L'île Lunorfraie pouvait se voir au delà des vagues en cette nuit clair, sans aucun nuage pour cacher l'épaisse lune penchée sur les flots turquoises de cette région tropicale. Il n'y avait pas même une heure de frégate pour rejoindre l'autre rivage et les eaux calmes permettaient un voyage paisible, sans accrocs. Les plages de sable blancs étaient semblables et l'on retrouvait les même palmiers, cocotiers et herbes folles piquées de larges fleurs odorantes. Cette île, toutefois, était bien plus petite car elle ne faisait pas même la moitié de Lunorfraie et ne possédait pas de source d'eau potable ou d'autres atouts intéressants si ce n'était son paysage tout droit sortit d'un rêve. Au final, il ne s'agissait que d''une halte pour la jeune Princesse Kohan avant qu'elle ne rentre à Sélénia. Suite au mariage des dragonnières, elle n'avait pas eut le cœur à confronter le climat hivernal de Calastin et avait ainsi donc jeté son dévolu sur cette parcelle de terre inhabitée. La seule crique de l'îlot, étroite avec ses basses falaises effondrées, abritait la fière silhouette d'une frégate se balançant au rythme indolent des vagues. Sur ses ponts, l'on pouvait voir les silhouettes de l'équipage se découper à la lueur ambrée des lanternes.
Les hibiscus et bougainvilliers murmuraient sous la brise tiède tandis que les oiseaux nocturnes lançaient des trilles solitaires à la face des étoiles clignotantes. La jeune fille, incapable de trouver le sommeil, marchait pieds nus sur le sable mouillé, esquivant de quelques bonds graciles les vagues qui venaient parfois à lécher de trop près ses talons d'une écume foisonnante. Seule sur l'île à l'exception d'un Cawr, de sa meilleure dame de compagnie et de quelques serviteurs, elle pouvait se laisser doucement à rêver sous le clair de lune. Les soldats désignés à sa protection étaient confinés sur la frégate, loin de son regard, comme elle l'avait exigé dans ce qui passa pour un nouveau caprice. En réalité, elle désirait se ressourcer loin des tensions de la Cour et de ses responsabilités. Fraîche de ses quinze printemps, elle voulait simplement jouer les exploratrices et s'amuser en mettant à bas les masques de courtoisie, les leçons d'étiquette et la raideur conventionnelle des relations de noblesse. Elle voulait garder ses cheveux lâchés, piqués de fleurs de tiaré. Elle voulait porter de robes légères, à bretelles et dentelles, danser le soir autour d'un feu sur le son d'un tambourin. Elle voulait manger du poisson grillé, boire de l'eau de coco et savourer des fruits exotiques à même les branches.

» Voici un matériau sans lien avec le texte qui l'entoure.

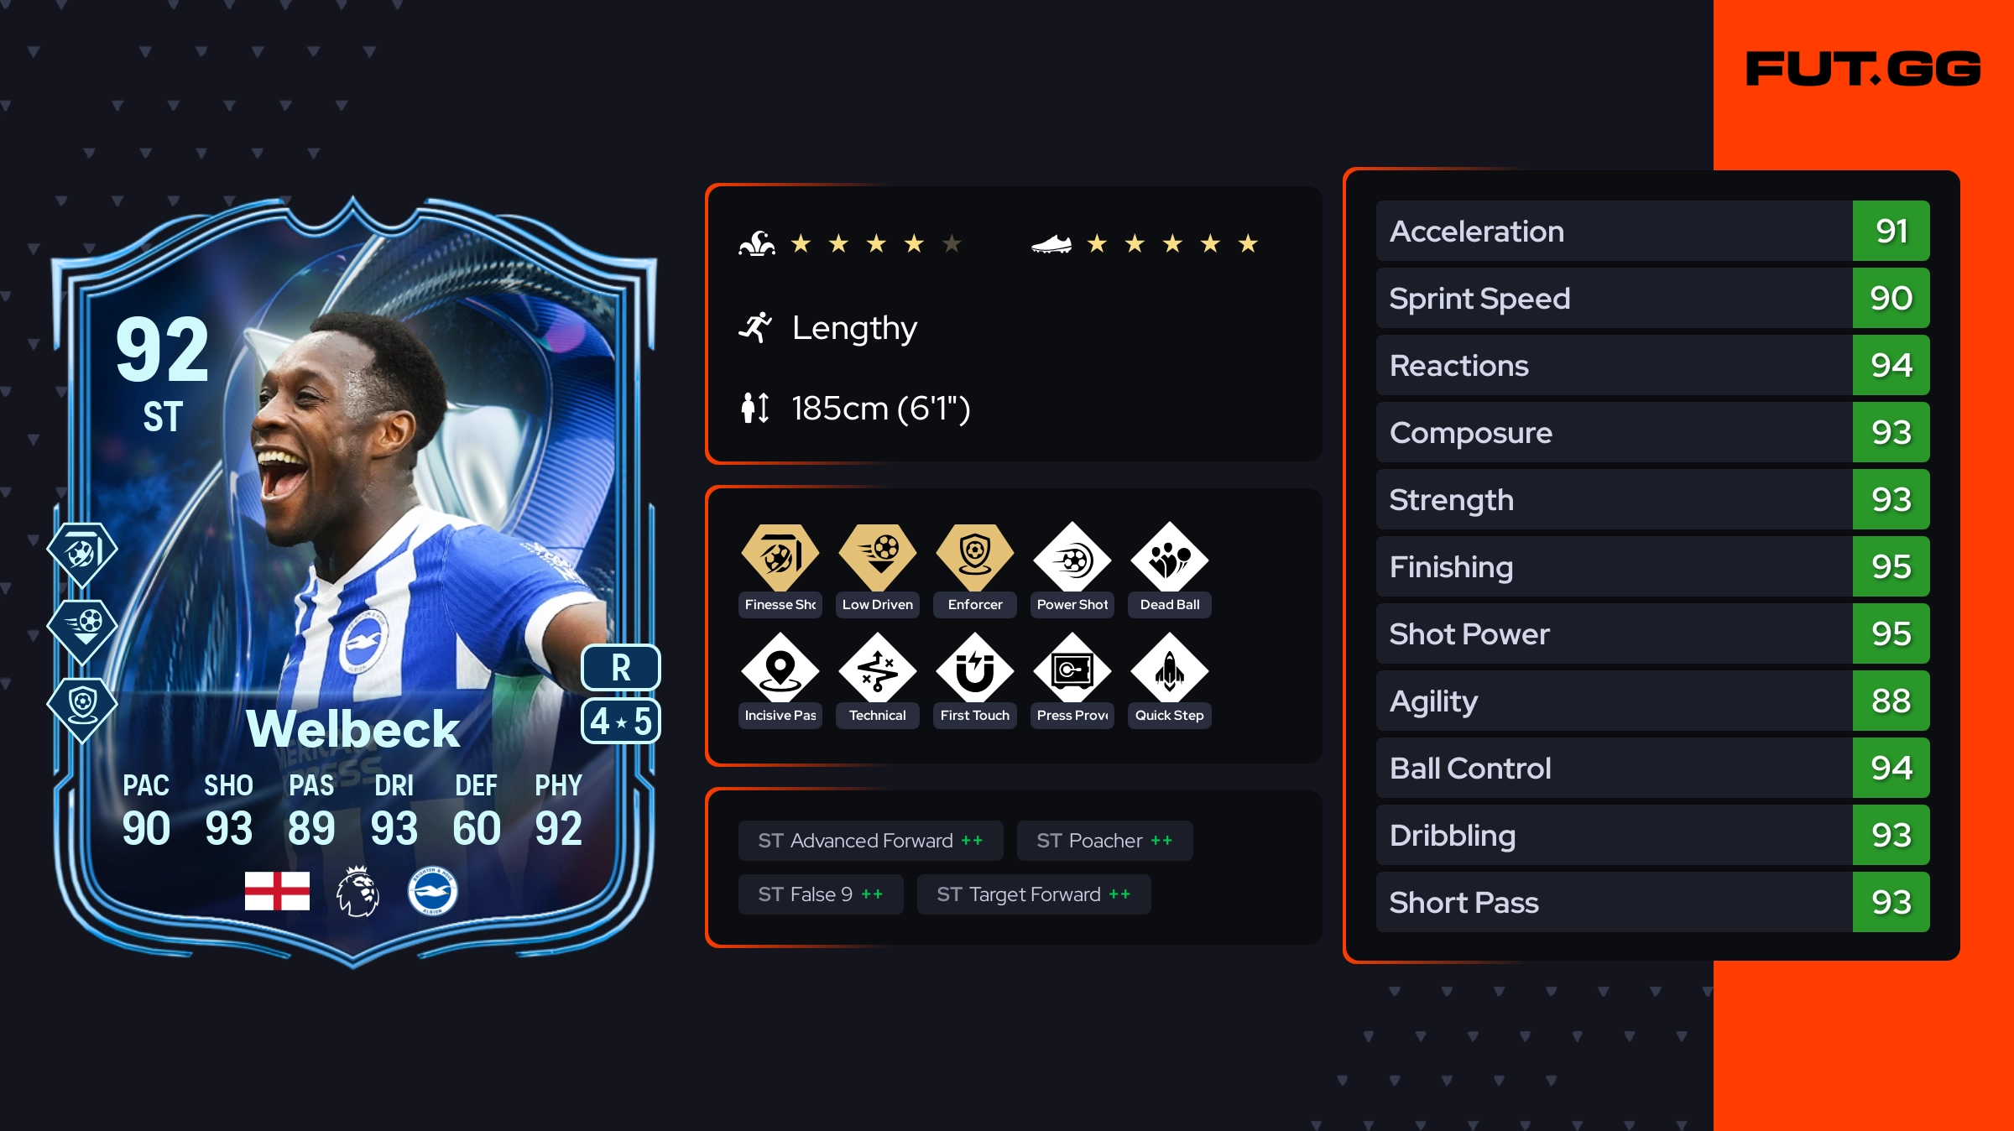
Task: Click the Dead Ball playstyle icon
Action: [1169, 557]
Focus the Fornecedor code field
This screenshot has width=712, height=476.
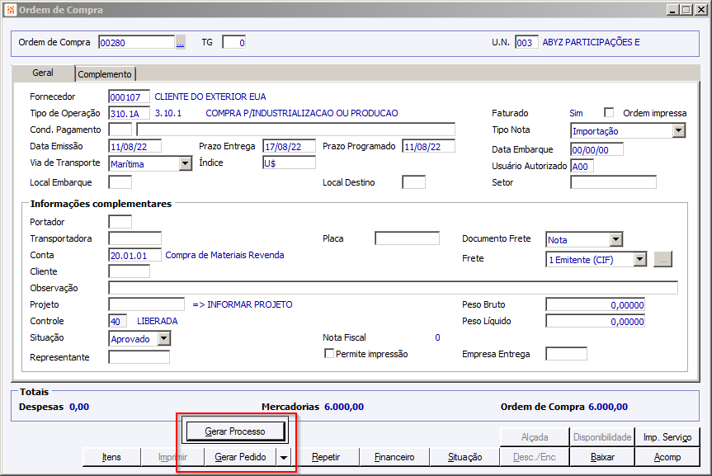click(x=130, y=97)
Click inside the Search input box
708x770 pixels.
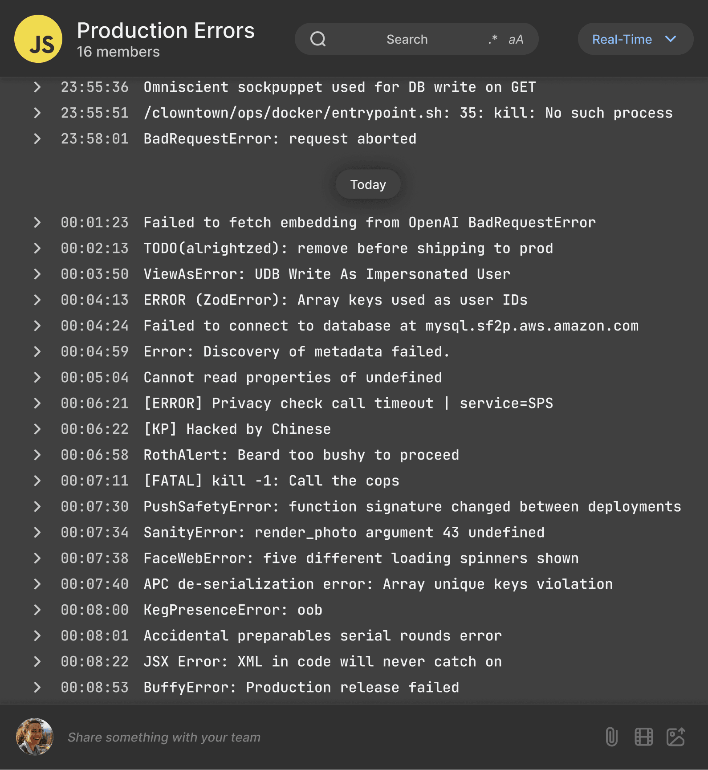pos(407,39)
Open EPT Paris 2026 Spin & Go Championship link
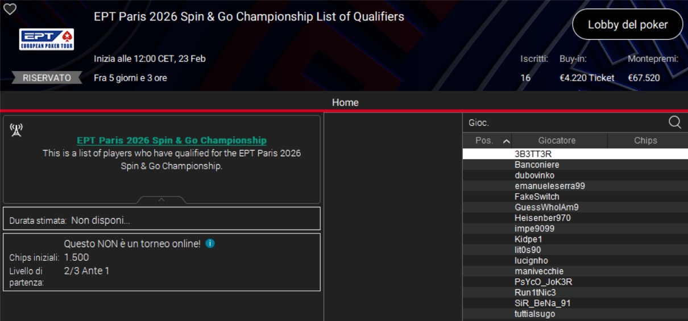 (x=172, y=140)
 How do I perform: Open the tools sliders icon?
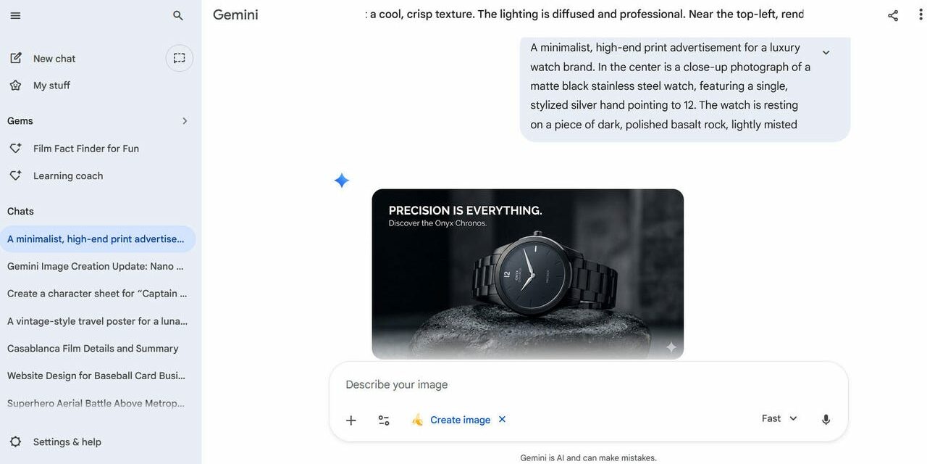[x=384, y=420]
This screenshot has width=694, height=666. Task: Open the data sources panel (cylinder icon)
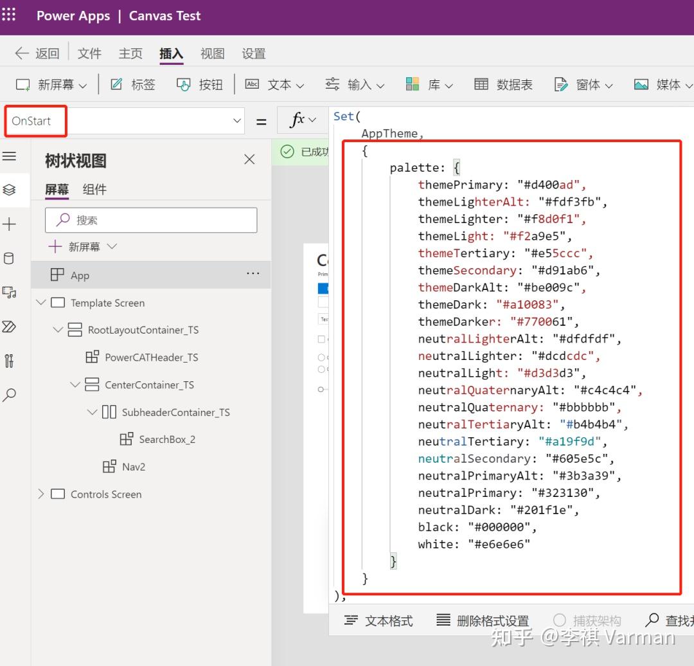coord(10,258)
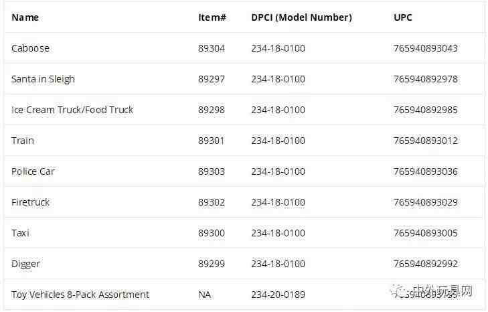
Task: Click DPCI 234-20-0189 value
Action: click(x=278, y=295)
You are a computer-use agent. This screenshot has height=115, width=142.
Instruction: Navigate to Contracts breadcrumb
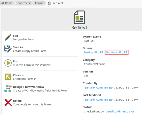[x=24, y=3]
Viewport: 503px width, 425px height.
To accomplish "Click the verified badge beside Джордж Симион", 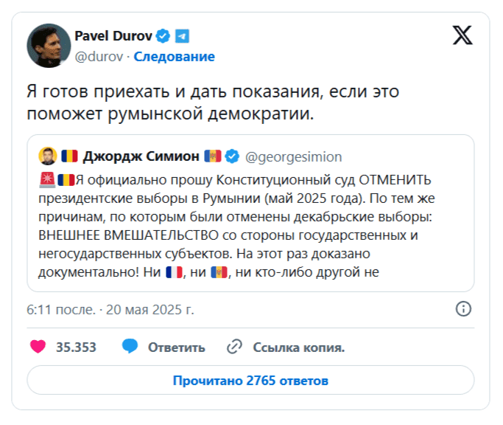I will (x=232, y=156).
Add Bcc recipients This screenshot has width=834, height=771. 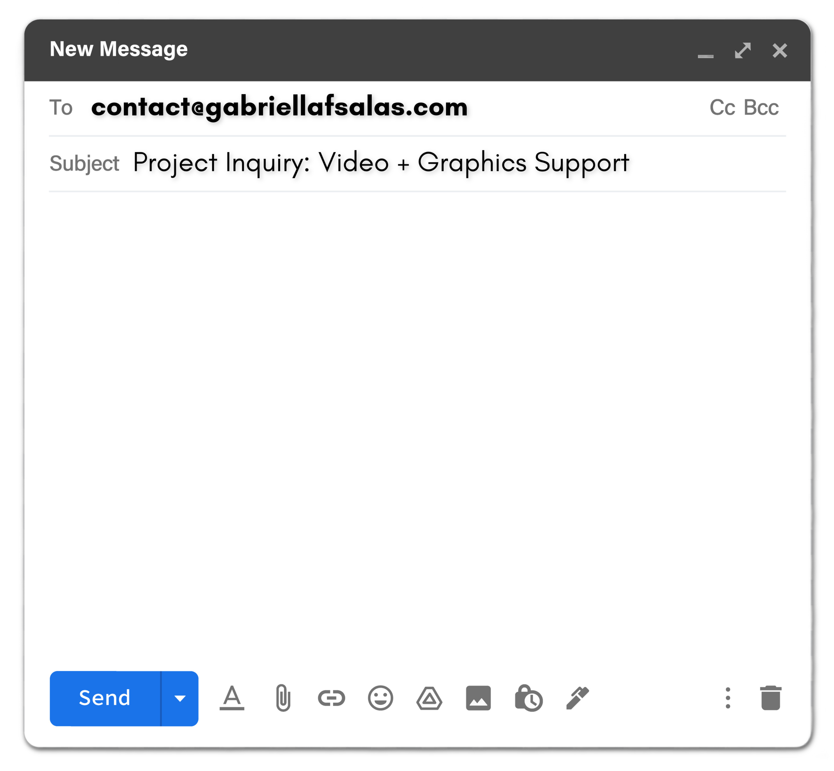pyautogui.click(x=761, y=108)
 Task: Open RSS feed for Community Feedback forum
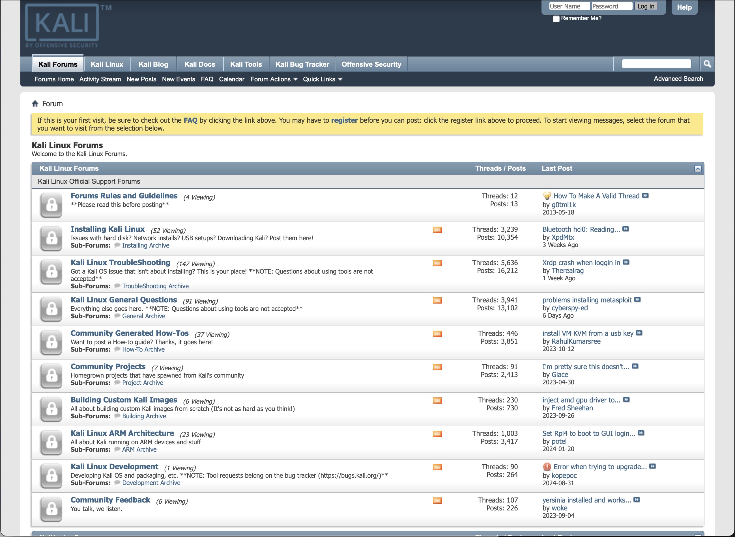click(x=437, y=500)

Lucinda marchait à quelques pas derrière elle, tenant au creux du coude un large panier qui contenait une fine couverture, plusieurs coquillages cueillis tantôt, une outre d'eau et quelques pains briochés fourrés de marmelade pour un possible goûter nocturne. A peine plus âgée que la princesse, elles étaient des cousines éloignées et se connaissaient depuis de longues années. Elle était la confidente et l'une des rares amies que Victoria pouvait compter dans son entourage. Elle lui servait aussi de double lors des instances délicates en public, car leur légère ressemblance pouvait tromper les yeux peu avertis et il suffisait d'un sort ou d'un maquillage habiles pour tromper le reste du monde. Toutes deux blondes, toutes deux sveltes, seulement l'une brillait d'une beauté héritée de sa mère tandis que l'autre, plus humble, charmait toutefois bien des cœurs. Complices, il était tout à fait naturel qu'elles se soient échappées à la surveillance du personnel et se retrouvent en cet instant à quelques mètres des mangroves.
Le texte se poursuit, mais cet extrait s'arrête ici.